À quelques heures de sa mort, deux anges gardiens ont partagé un moment unique, voire sacré avec le brave homme conscient jusqu’à la fin. L’infirmière Stéphanie Grégoire lui a tenu la main et le combiné près de l’oreille tandis que Lise Bourassa était au bout du fil avec son frère rendu au bout de sa vie.

L’annonce du décès de Gilles Bourassa a créé une onde de choc en Mauricie. Le golfeur de Shawinigan, qui a fait carrière dans l’enseignement, était aussi un grand bénévole, notamment dans le monde du hockey. Un aréna porte son nom, c’est tout dire. Depuis une semaine, les éloges à son égard abondent de toutes parts.

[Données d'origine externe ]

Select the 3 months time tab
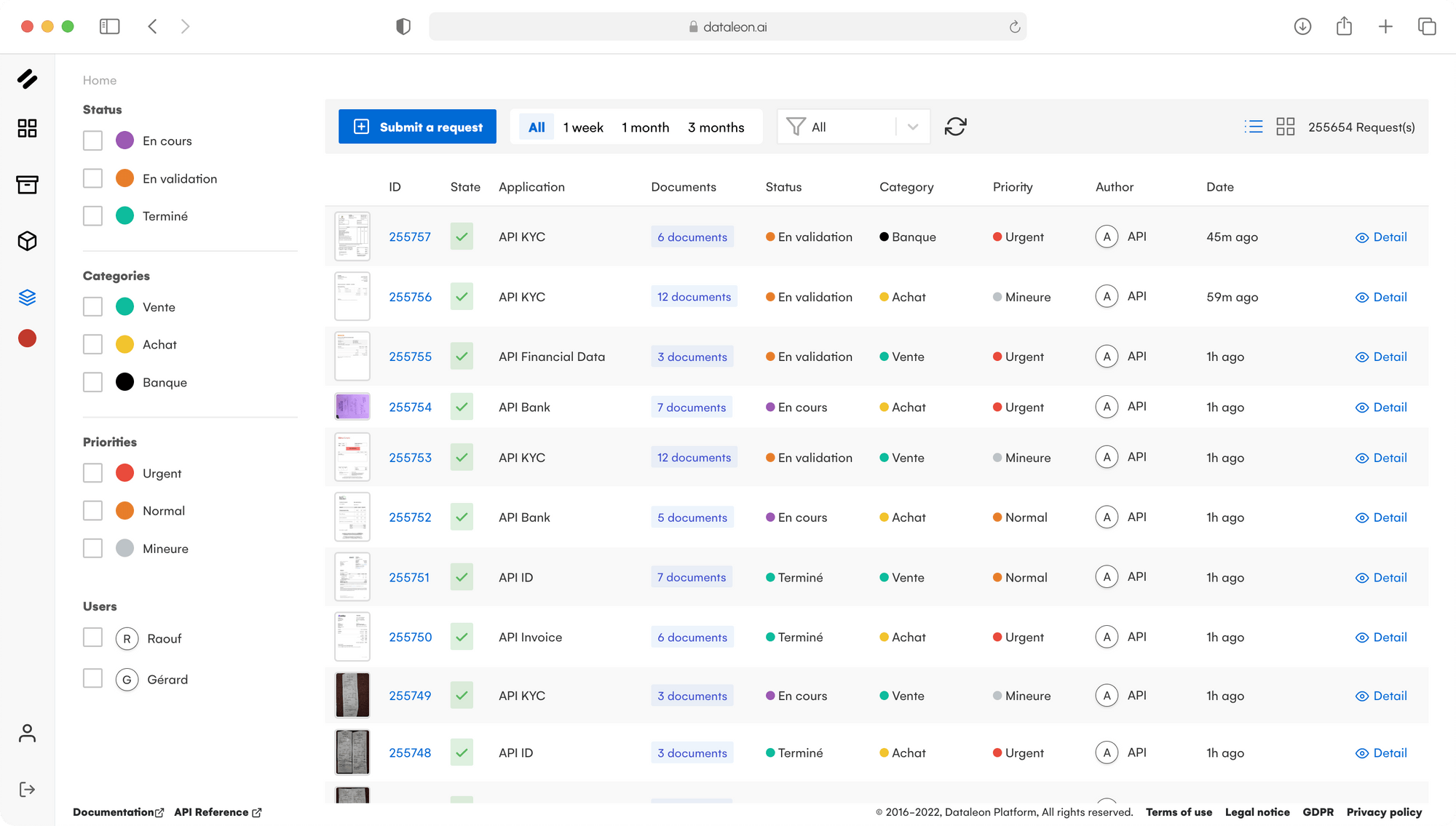The width and height of the screenshot is (1456, 826). point(716,127)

«Ça n’arrête pas», souligne sa sœur avec fierté.

Issus d’une famille de six enfants dont fait partie l’ancienne golfeuse professionnelle Jocelyne Bourassa, Lise et Gilles ont toujours été très proches. «J’ai même été sa caddie!», souligne fièrement la femme de 78 ans.

Peu avant le début de la pandémie, frère et sœur ont partagé un repas au restaurant. Gilles allait bien si on fait fi de ses douleurs à la hanche et du fait qu’il était incommodé par des étourdissements.

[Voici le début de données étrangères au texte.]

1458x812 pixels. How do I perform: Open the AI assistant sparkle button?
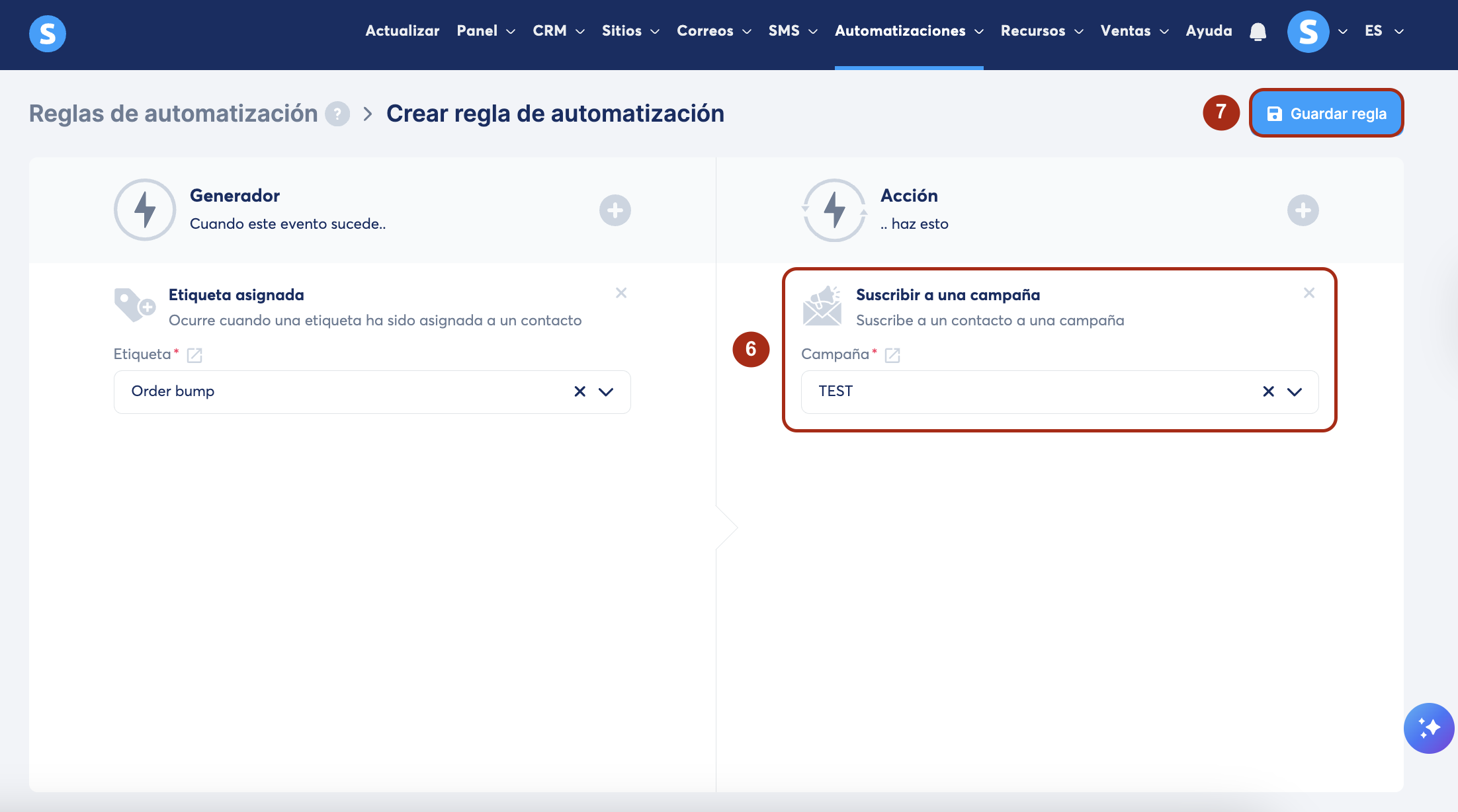1428,728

«C’est peut-être de la haute pression?», a-t-elle dit à son frère qui devait justement rencontrer son cardiologue, à l’hôpital.

Deux semaines après ce souper, Gilles Bourassa s’est dit ennuyé par un mal de gorge lors d’une conversation téléphonique avec Lise.

«As-tu des pastilles ou du sirop?»

Il avait tout cela. Mais les jours ont passé et son état s’est dégradé, au point de semer l’inquiétude chez sa sœur qui s’est rendue chez lui.

C’est un homme faible et amaigri qui lui a ouvert la porte. La barbe longue, son frère était méconnaissable. «Je ne mange pas. Ça ne passe pas...», a-t-il dit avant de monter dans l’ambulance, sans jamais se douter qu’il ne reviendrait plus jamais chez lui.


« Monsieur Bourassa était un homme respectable qui nous respectait beaucoup aussi. Un bon monsieur, un amour de patient. »
Stéphanie Grégoire

Stéphanie Grégoire a côtoyé Gilles Bourassa pendant son séjour à l’hôpital de Trois-Rivières, particulièrement durant les deux derniers jours précédant sa mort.

Infirmière à l’hôpital de Trois-Rivières, Stéphanie Grégoire a tenu la main de Gilles Bourassa jusqu’à son dernier souffle.

«Il était conscient, prenait le temps de nous remercier.»

L’infirmière de 26 ans était auprès de l’homme dont la famille était tenue à l’écart en raison des risques qu’on connaît.

La jeune femme a participé à une scène particulièrement touchante, via l’écran d’une tablette électronique qu’elle tenait pour son patient. Avec la complicité de Lise Bourassa, l’homme gravement malade a pu dire au revoir à son chat qu’il aimait tant.

Le 8 mai, vers 23 h, Stéphanie a appelé Lise Bourassa dont le frère avait de plus en plus de difficulté à respirer.

«Ça le rassurait beaucoup quand sa sœur lui parlait. On pouvait le voir sur son visage, dans ses yeux. Il essayait de lui parler aussi.

«Il n’avait plus de voix...», décrit la dame à son tour. Elle murmurait à son frère, tout en respirant lentement avec lui.

«Gilles, écoute-moi, relaxe... Papa et maman sont là, ils t’appellent... Laisse-toi aller...»

Pendant plus de deux heures, cette sœur a rassuré son frère mourant et une infirmière a gardé la main de celui-ci dans la sienne.

Le temps semble s’être arrêté pendant que les deux femmes posaient un geste ultime et essentiel. Être présentes, cœur à cœur, avec celui qui s’est éteint vers 1 h 30.

Stéphanie n’oubliera jamais ce moment.

«C’était triste, mais tellement gratifiant d’être là pour lui. Sa sœur me remerciait sans cesse. C’est pour des moments comme ça qu’on fait notre travail», dit-elle en soulignant la présence réconfortante de ses collègues au chevet du patient qui, toute sa vie, s’est également dévoué pour les autres.

Lise portera également en elle le souvenir de ce rendez-vous avec Gilles.

Absente physiquement au chevet de son frère mourant, Lise Bourassa a pu l’accompagner à distance, en lui parlant au téléphone.

«Je lui ai envoyé toute mon énergie afin qu’il passe à travers sans trop de souffrances.»

Témoin privilégié d’un amour fraternel, l’infirmière a entendu la dame lui confier une dernière fois... «Je ne suis pas là pour te tenir la main, mais tes anges le sont. Au moins, tu peux entendre ma voix et je peux entendre ton souffle.»